§ EXCERPT PROVIDED
↓

BMQ is run by 41CBG's battle school, not a specific unit. It starts in the fall on weekends, and is followed by SQ. Last I heard, SQ was run entirely on weekends as well, but I'm not certain.

There is a legal obligation for your employer to provide 20 days unpaid leave for reserve training per year, subject to the following (search for "reserv"):

http://www.qp.alberta.ca/documents/Acts/E09.pdf


----------



## Ludoc (20 Jul 2014)

Brasidas said:
			
		

> BMQ is run by 41CBG's battle school, not a specific unit. It starts in the fall on weekends, and is followed by SQ. Last I heard, SQ was run entirely on weekends as well, but I'm not certain.
> 
> There is a legal obligation for your employer to provide 20 days unpaid leave for reserve training per year, subject to the following (search for "reserv"):
> 
> http://www.qp.alberta.ca/documents/Acts/E09.pdf



I stand corrected on the time off.

However, I am not sure what the deal is with SQ/BMQ-L. I know it is roled into the Battle School/DP1 for the regular force guys, I am not sure if the reserves do the same thing and if they do it is taught in discreet mods.

↑

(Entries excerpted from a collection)
↓

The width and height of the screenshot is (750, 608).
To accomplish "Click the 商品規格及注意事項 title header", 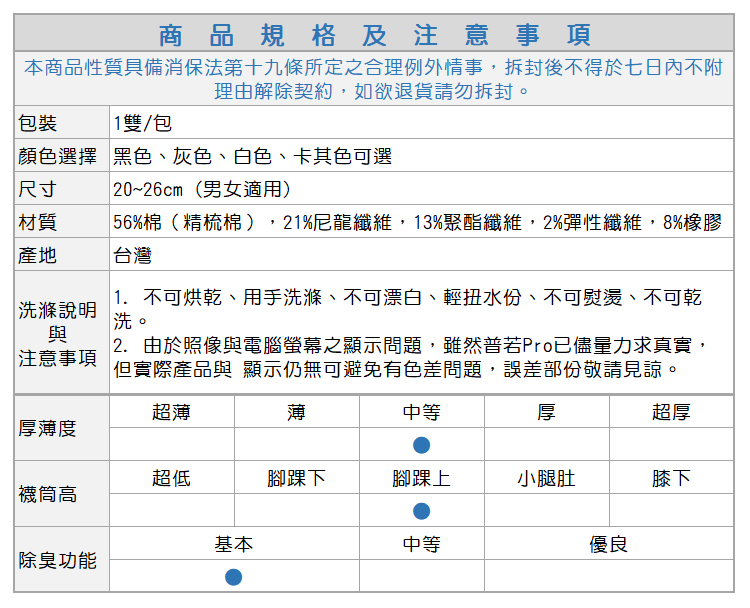I will [x=375, y=35].
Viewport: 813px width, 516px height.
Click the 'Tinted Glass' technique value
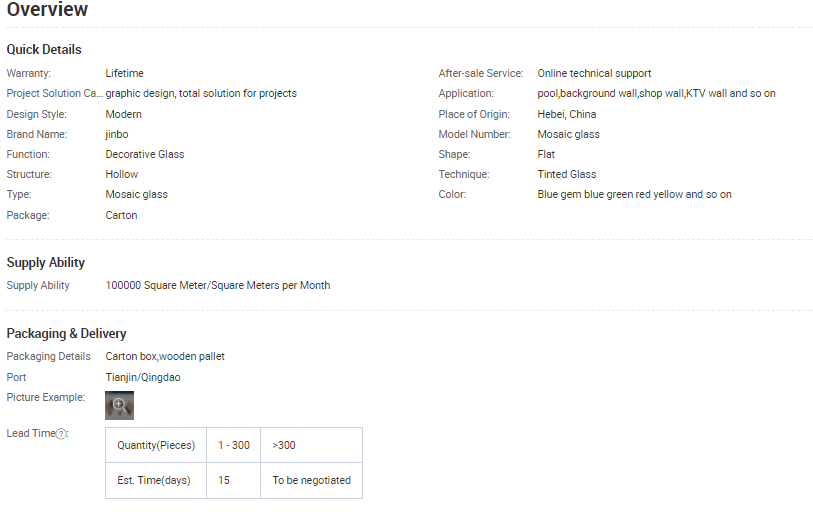567,174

↑

§ SET TASKS
**1)** Could you give the entries from the line containing "Viewport: 813px width, 516px height." through the end of the entries, both ends included, as a numbered list, skipping blank lines and leaving out the pictures?
**2)** Can you carry the forum thread on reserve basic training further, picking up after its last post?

§ TASK-BY-TASK RESULTS
**1)**
1. Viewport: 813px width, 516px height.
2. Click the 'Tinted Glass' technique value
3. 567,174

**2)**
----------



## RedcapCrusader (20 Jul 2014)

Ludoc said:
			
		

> I stand corrected on the time off.
> 
> However, I am not sure what the deal is with SQ/BMQ-L. I know it is roled into the Battle School/DP1 for the regular force guys, I am not sure if the reserves do the same thing and if they do it is taught in discreet mods.



BMQ and BMQ-L for PRes are both available part-time and full-time. Coordinated by the Brigade Battle School Training Coy.

Full time is approximately 5 weeks BMQ and 2-3 wks BMQ-L


----------



## ResMP (12 Nov 2014)

15 Military Police Coy is also a primary Res Unit that is attached to 1 MP Regt.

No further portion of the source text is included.